Introduction
R2R (Reason to Retrieve) is a production-grade retrieval-augmented generation framework built by SciPhi AI. It provides everything needed to go from raw documents to an agentic RAG pipeline with a single deployable service, removing the need to stitch together separate vector databases, embedding services, and LLM orchestration layers.
What R2R Does
- Ingests documents in 20+ formats (PDF, DOCX, HTML, Markdown, images with OCR) and chunks them automatically
- Runs hybrid search combining vector similarity and keyword matching with reciprocal rank fusion
- Builds and queries a knowledge graph alongside the vector index for multi-hop reasoning
- Exposes a full RESTful API for document management, search, RAG, and agent interactions
- Supports agentic RAG where the system plans retrieval strategies and iterates on answers
Architecture Overview
R2R runs as a containerized service with three main subsystems: an ingestion pipeline that parses, chunks, and embeds documents into PostgreSQL with pgvector; a retrieval engine that performs hybrid search and optional graph traversal; and an agentic orchestrator that chains retrieval, reasoning, and tool use. The system uses Hatchet for async task orchestration and exposes all functionality through a FastAPI-based REST interface. A Python SDK and CLI wrap the API for developer convenience.
Self-Hosting & Configuration
- Deploy with Docker Compose for a single-command setup including PostgreSQL, pgvector, and the R2R server
- Configure LLM and embedding providers via environment variables (supports OpenAI, Anthropic, local models)
- Customize chunking strategy, overlap, and embedding dimensions in the TOML config
- Enable the knowledge graph module by setting the graph provider configuration
- Scale horizontally by adding worker instances behind the task queue
Key Features
- End-to-end RAG in a single service: ingestion, embedding, search, generation, and agent orchestration
- Hybrid retrieval with vector search, full-text search, and knowledge graph traversal
- Multi-tenant architecture with user-level document permissions and access control
- Agentic RAG mode where the system autonomously decides when and how to retrieve
- Built-in evaluation endpoints for measuring retrieval and generation quality
Comparison with Similar Tools
- LangChain — general-purpose LLM framework requiring assembly; R2R is an integrated, deployable RAG service
- LlamaIndex — strong indexing library but needs external infrastructure; R2R bundles everything in one container
- Haystack — modular pipeline framework; R2R trades modularity for faster time-to-production
- RAGFlow — document-focused RAG engine; R2R adds agentic capabilities and knowledge graph support
- Verba — Weaviate-based RAG UI; R2R is backend-focused with a full API and more retrieval strategies
FAQ
Q: What database does R2R use?
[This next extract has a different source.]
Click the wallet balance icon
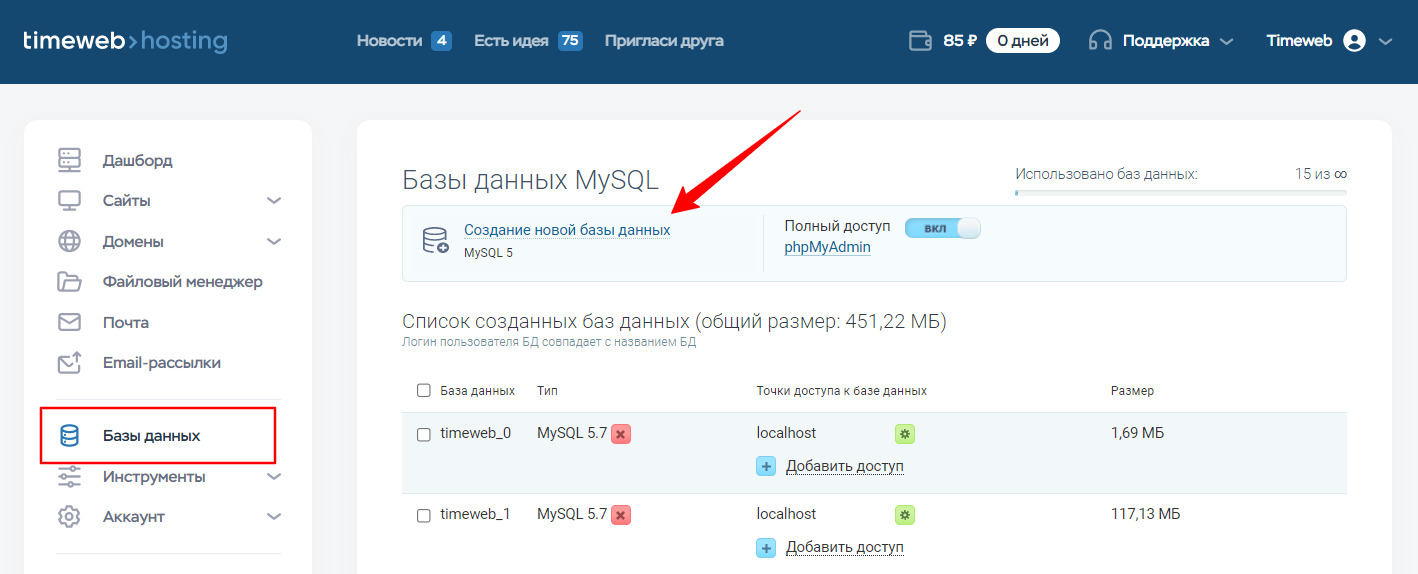 click(x=920, y=41)
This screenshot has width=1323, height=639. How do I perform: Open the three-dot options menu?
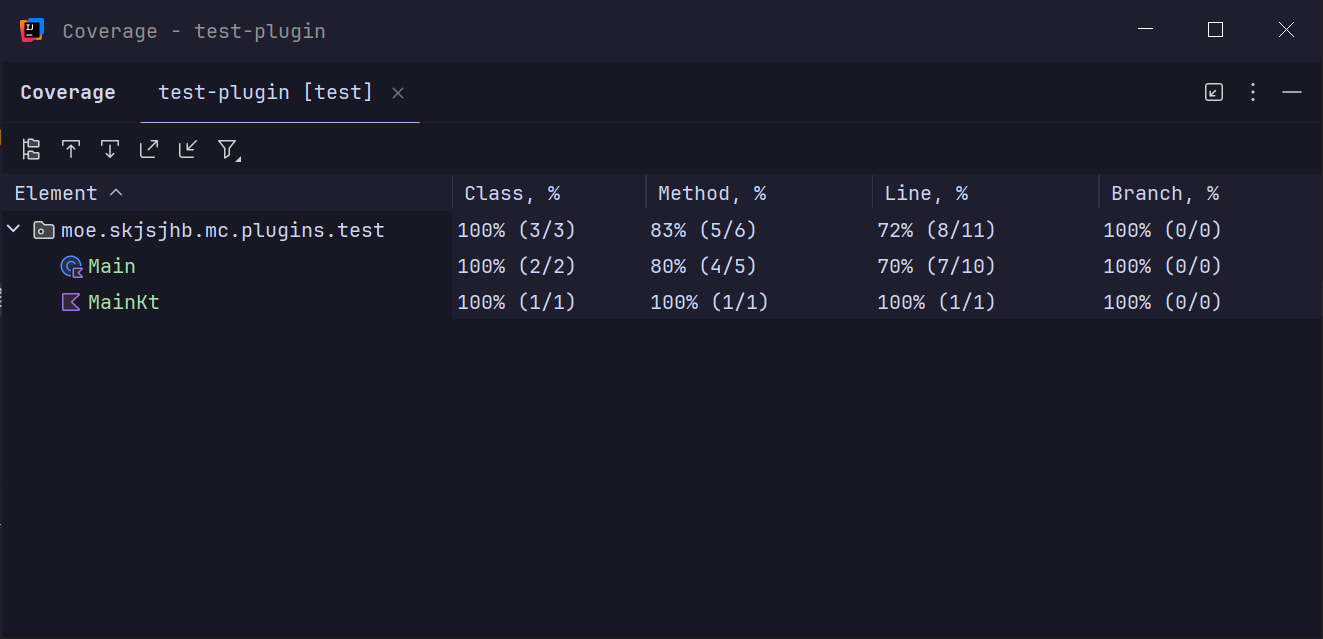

A: PostgreSQL with the pgvector extension for vector storage and optional graph storage. Everything runs in the provided Docker Compose stack.
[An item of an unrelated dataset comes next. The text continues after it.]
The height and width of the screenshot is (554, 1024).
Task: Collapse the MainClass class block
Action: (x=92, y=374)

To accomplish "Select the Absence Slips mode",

Q: Can I use local models instead of OpenAI? A: Yes. R2R supports any OpenAI-compatible endpoint including Ollama, vLLM, and other local inference servers.
Q: How does the knowledge graph work? A: R2R extracts entities and relationships from ingested documents and stores them in a graph structure. During retrieval, the agent can traverse the graph for multi-hop reasoning alongside vector search.
Q: Is R2R suitable for production workloads? A: Yes. It includes authentication, multi-tenancy, async task processing, and horizontal scaling support.